- Full name: Karina Lykhvar
- Born: 11 December 1998 (age 27) Romny, Ukraine
- Height: 1.70 m (5 ft 7 in)

Gymnastics career
- Discipline: Rhythmic gymnastics
- Country represented: Israel (2024-2016)
- Club: Maccabi Tel Aviv
- Head coach: Irina Vigdorchik
- Retired: yes
- Medal record
Women's rhythmic gymnastics
Representing ISR
World Championships
| Silver medal – second place | 2014 Izmir | 10 Clubs |
European Games
| Silver medal – second place | 2015 Baku | Group All-Around |
| Silver medal – second place | 2015 Baku | 6 Clubs + 2 Hoops |
| Bronze medal – third place | 2015 Baku | 5 Ribbons |
European Championships
| Gold medal – first place | 2016 Holon | 6 Clubs + 2 Hoops |
| Silver medal – second place | 2016 Holon | 5 Ribbons |
| Bronze medal – third place | 2014 Baku | Group All-Around |
| Bronze medal – third place | 2016 Holon | Group All-Around |

= Karina Lykhvar =

Israeli rhythmic gymnast

Karina Lykhvar (קרינה ליחבר; born 11 December 1998) is a retired Israeli female rhythmic gymnast. She's a two-time (2014, 2016) European Group All-Around bronze medalist and the 2015 European Games Group All-Around silver medalist.
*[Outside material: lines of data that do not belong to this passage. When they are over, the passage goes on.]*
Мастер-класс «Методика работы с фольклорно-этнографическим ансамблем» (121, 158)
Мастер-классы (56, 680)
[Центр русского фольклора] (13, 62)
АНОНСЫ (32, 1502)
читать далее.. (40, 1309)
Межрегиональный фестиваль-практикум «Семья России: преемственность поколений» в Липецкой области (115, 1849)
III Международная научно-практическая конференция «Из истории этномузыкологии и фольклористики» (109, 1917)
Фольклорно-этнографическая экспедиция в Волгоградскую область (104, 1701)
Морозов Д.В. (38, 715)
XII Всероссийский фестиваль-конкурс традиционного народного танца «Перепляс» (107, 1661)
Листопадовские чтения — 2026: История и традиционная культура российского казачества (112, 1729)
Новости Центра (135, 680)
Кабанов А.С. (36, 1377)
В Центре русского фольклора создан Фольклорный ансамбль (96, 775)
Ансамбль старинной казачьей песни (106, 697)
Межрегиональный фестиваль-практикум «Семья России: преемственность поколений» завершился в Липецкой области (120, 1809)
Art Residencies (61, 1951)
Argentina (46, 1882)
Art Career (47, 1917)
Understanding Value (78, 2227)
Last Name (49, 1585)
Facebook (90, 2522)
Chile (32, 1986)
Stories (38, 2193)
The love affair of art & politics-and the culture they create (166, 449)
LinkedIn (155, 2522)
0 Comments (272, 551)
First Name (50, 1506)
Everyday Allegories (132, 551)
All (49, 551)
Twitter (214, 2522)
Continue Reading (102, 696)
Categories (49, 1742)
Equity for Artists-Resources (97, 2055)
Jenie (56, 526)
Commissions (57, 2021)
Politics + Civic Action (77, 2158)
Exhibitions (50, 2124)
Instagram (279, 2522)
She retired in 2016, after competing in the 2016 Olympic Games.

==Career==
She took up gymnastics at age seven, and began competing three years later in 2008.

Karina has won a total of two bronze medals, as a member of the national squad, at the European Championships (2014 and 2016), and eventually competed alongside her teammates Yuval Filo, Alona Koshevatskiy, Ekaterina Levina, and Ida Mayrin at the 2016 Summer Olympics in Rio de Janeiro, finishing outside of medals in the group all-around final with a sixth-place score of 34.549.

Since the beginning of 2022, she resides in Los Angeles, California and works as a coach at Burlo Gymnastics club.